*Exercise directions:* Produce a word-for-word copy of the data that follows, excluding images.

*Recorded data:*
* * * *

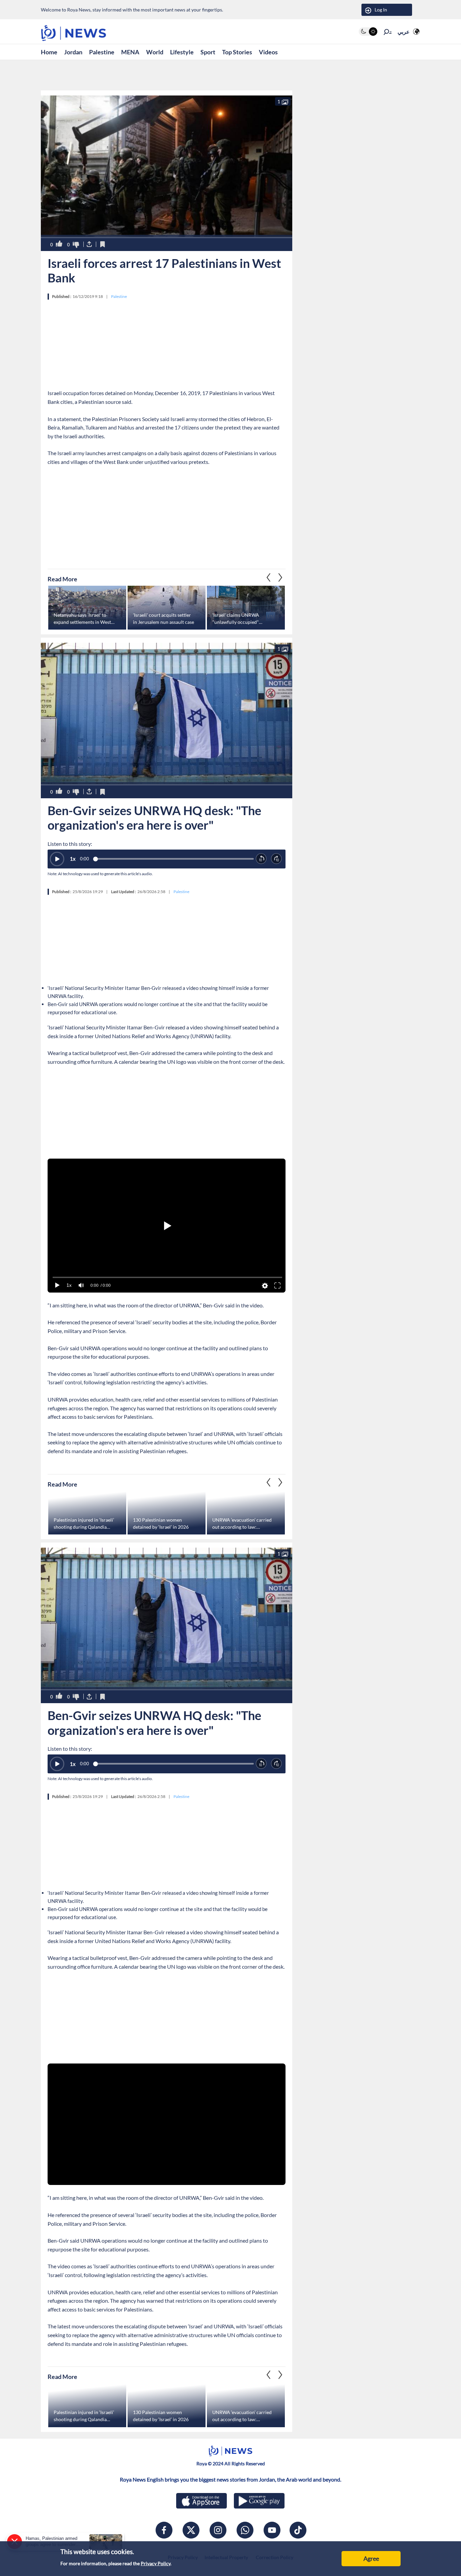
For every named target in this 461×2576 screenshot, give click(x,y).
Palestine (101, 52)
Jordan (73, 52)
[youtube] (272, 2530)
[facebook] (164, 2530)
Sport (207, 52)
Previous (280, 577)
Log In (381, 9)
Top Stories (237, 52)
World (154, 52)
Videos (268, 52)
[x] (191, 2530)
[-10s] (261, 859)
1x (73, 859)
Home (49, 52)
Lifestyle (182, 52)
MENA (130, 52)
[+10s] (276, 859)
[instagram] (218, 2530)
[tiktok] (298, 2530)
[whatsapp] (245, 2530)
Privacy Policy (155, 2563)
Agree (371, 2558)
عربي (404, 31)
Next (268, 577)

* * * *

*Answer section:*
For every named target in this 461×2576 screenshot, give click(x,y).
Palestine (101, 52)
Jordan (73, 52)
[youtube] (272, 2530)
[facebook] (164, 2530)
Sport (207, 52)
Previous (280, 577)
Log In (381, 9)
Top Stories (237, 52)
World (154, 52)
Videos (268, 52)
[x] (191, 2530)
[-10s] (261, 859)
1x (73, 859)
Home (49, 52)
Lifestyle (182, 52)
MENA (130, 52)
[+10s] (276, 859)
[instagram] (218, 2530)
[tiktok] (298, 2530)
[whatsapp] (245, 2530)
Privacy Policy (155, 2563)
Agree (371, 2558)
عربي (404, 31)
Next (268, 577)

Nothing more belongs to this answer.